**** Record excerpts

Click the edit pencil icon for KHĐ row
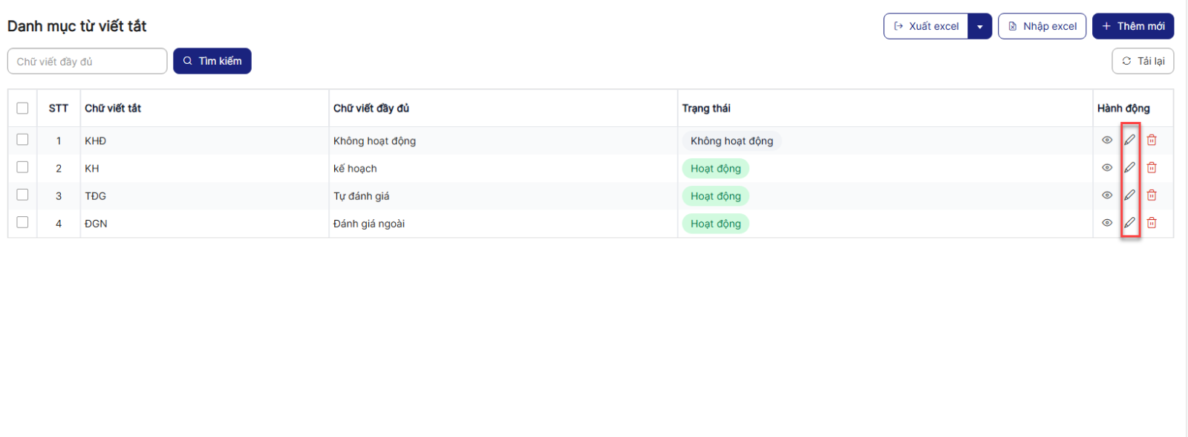Image resolution: width=1188 pixels, height=437 pixels. tap(1129, 140)
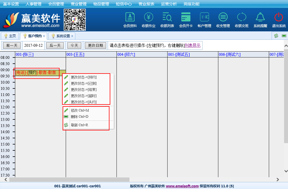This screenshot has width=288, height=189.
Task: Open the 营业报表 menu
Action: (x=146, y=4)
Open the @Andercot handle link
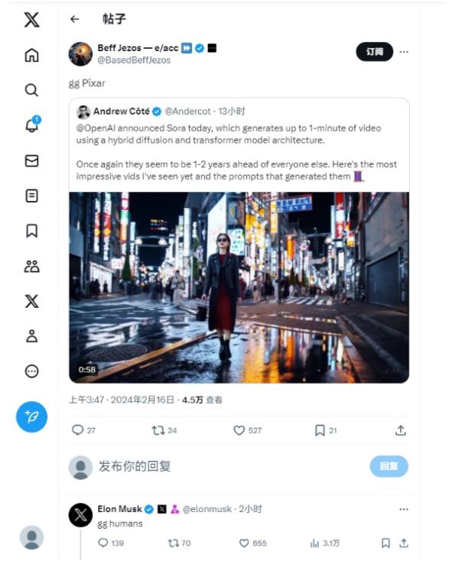449x567 pixels. [187, 112]
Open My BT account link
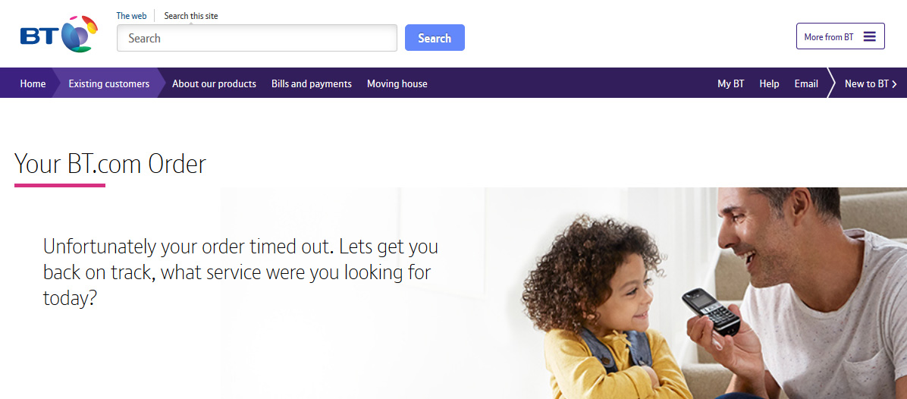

********

_Work instruction_.
Restate each entry word for word. Omit every picture.

_Problem solution_.
Click the edit pencil icon for KHĐ row
Image resolution: width=1188 pixels, height=437 pixels. tap(1129, 140)
This screenshot has width=288, height=189.
Task: Open the 营业报表 menu
Action: (x=146, y=4)
Open the @Andercot handle link
449x567 pixels. [187, 112]
Open My BT account link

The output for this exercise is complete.